● **Required task**
Rewrite the rows starting with the line that contains "Where should I click to: Insert" and going on through the line that contains "Looking at the", replacing "lightbulb" with "light bulb" and leaving everything else unchanged.
————————
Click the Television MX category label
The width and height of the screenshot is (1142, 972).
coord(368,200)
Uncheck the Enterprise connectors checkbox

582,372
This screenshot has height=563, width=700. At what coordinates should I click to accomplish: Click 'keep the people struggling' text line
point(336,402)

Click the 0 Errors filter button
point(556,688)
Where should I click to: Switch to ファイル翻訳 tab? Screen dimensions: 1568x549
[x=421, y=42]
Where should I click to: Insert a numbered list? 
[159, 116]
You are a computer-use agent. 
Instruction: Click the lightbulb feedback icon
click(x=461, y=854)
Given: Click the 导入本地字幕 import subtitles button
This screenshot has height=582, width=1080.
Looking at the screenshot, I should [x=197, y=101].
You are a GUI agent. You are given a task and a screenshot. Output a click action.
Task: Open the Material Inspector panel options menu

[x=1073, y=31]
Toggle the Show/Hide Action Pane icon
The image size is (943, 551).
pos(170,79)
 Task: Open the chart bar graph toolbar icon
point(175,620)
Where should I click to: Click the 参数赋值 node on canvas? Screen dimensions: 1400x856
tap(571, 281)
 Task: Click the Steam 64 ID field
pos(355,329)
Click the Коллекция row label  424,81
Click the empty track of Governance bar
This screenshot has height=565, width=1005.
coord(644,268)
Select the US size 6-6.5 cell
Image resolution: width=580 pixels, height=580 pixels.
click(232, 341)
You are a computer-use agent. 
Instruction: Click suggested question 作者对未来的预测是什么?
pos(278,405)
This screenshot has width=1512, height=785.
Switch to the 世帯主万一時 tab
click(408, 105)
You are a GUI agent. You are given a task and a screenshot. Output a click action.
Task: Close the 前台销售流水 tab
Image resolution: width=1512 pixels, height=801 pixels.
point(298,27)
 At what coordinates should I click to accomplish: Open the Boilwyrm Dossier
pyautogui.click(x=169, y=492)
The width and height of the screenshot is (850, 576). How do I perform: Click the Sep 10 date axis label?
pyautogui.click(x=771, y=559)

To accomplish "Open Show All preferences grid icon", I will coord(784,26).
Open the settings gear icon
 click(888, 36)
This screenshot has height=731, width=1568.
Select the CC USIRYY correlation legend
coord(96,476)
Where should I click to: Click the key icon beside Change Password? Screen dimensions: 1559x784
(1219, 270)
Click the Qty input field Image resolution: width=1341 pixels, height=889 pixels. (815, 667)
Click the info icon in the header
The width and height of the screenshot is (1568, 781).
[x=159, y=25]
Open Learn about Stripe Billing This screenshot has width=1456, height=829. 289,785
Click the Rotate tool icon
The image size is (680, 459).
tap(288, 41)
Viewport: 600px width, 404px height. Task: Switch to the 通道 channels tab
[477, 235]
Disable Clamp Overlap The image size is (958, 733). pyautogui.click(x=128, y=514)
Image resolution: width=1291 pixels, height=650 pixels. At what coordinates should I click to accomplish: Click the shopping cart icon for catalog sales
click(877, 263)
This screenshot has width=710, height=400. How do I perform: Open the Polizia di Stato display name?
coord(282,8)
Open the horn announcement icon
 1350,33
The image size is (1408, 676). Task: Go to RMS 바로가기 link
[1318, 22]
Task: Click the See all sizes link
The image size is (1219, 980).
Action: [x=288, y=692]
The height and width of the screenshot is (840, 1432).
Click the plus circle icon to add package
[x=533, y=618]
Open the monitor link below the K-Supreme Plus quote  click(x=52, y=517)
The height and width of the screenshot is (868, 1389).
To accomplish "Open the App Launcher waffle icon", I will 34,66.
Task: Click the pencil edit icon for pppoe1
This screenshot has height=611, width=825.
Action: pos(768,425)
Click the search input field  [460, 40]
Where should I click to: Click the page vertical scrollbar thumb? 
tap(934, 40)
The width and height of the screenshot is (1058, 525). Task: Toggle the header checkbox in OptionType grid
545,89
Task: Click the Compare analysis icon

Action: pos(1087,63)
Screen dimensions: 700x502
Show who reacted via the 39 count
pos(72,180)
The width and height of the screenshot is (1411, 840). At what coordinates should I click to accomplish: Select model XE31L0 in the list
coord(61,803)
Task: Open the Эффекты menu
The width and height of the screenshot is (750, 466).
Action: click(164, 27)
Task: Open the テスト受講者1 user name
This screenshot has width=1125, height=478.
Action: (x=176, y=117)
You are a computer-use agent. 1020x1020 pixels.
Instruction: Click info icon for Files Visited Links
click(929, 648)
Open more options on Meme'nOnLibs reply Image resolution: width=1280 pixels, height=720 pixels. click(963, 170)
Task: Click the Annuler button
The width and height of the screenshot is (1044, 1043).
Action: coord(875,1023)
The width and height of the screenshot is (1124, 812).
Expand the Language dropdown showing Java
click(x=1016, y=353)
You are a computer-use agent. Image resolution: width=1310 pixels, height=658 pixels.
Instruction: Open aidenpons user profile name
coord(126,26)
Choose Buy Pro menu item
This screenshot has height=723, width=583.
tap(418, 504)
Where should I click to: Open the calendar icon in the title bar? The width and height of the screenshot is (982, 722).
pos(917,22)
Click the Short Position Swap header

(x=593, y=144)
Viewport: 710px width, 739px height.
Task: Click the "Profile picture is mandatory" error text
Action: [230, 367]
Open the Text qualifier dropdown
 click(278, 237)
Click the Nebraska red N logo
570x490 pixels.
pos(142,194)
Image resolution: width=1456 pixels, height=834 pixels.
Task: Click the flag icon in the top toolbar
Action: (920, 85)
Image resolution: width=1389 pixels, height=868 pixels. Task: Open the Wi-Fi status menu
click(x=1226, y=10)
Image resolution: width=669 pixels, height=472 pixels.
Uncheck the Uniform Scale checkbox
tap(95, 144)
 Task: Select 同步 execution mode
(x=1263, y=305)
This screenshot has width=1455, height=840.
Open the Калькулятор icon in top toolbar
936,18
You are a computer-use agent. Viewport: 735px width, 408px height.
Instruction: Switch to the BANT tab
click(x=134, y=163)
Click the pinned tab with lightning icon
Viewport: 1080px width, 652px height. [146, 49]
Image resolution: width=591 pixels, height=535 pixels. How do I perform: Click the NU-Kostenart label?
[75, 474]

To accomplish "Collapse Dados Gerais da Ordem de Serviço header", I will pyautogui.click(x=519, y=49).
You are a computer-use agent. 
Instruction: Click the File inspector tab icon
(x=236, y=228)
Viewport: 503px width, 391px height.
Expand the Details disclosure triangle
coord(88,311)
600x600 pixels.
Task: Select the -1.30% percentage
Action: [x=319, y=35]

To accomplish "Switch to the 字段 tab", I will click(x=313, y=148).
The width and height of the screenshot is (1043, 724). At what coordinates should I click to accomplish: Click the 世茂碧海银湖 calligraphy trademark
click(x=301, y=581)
————————
● **The response**
Where should I click to: Insert a numbered list? 
[159, 116]
You are a computer-use agent. 
Instruction: Click the light bulb feedback icon
click(x=461, y=854)
Given: Click the 导入本地字幕 import subtitles button
This screenshot has height=582, width=1080.
Looking at the screenshot, I should [x=197, y=101].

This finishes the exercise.